> **EXERCISE MATERIAL**
++++++++++

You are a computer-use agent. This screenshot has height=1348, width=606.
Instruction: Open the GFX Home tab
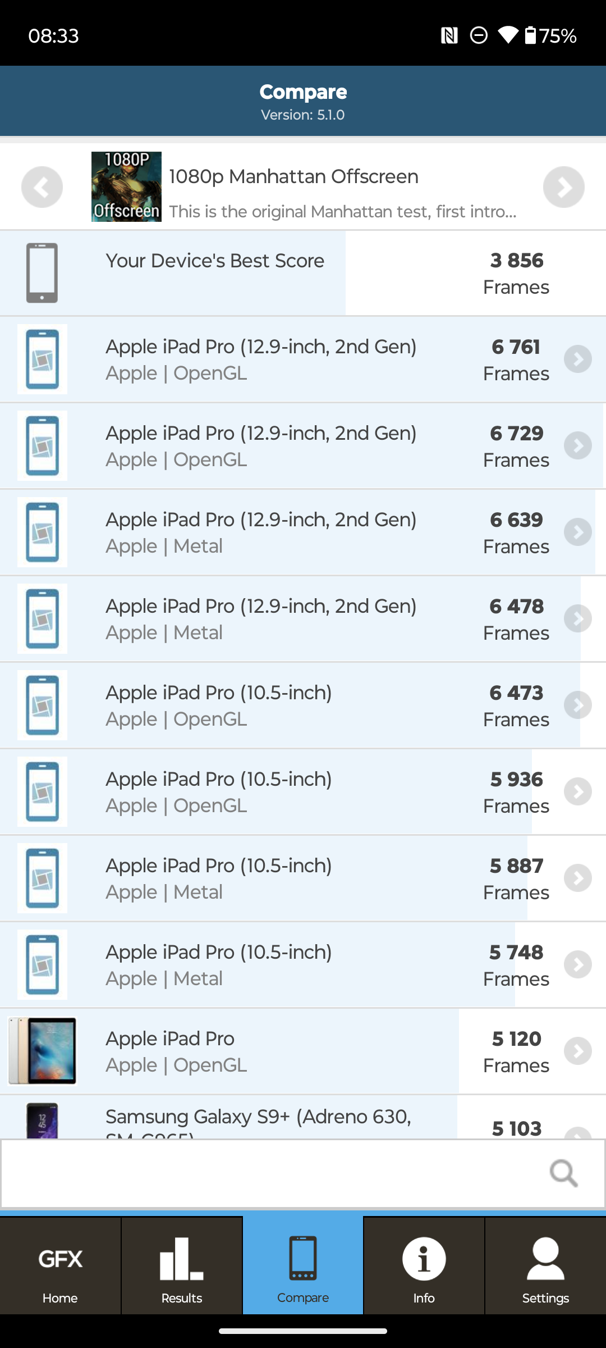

++++++++++

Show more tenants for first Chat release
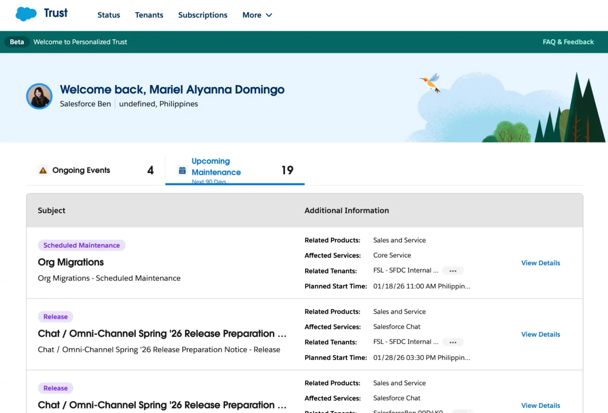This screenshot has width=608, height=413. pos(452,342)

++++++++++

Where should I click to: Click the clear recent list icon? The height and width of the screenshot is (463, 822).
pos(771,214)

++++++++++

> **TASK PROMPT**
Copy back the listing above exactly, but only from the line with "You are a computer-use" through the line with "Instruction: Open the GFX Home tab", both ends included.

> **YOUR SOLUTION**
You are a computer-use agent. This screenshot has height=1348, width=606.
Instruction: Open the GFX Home tab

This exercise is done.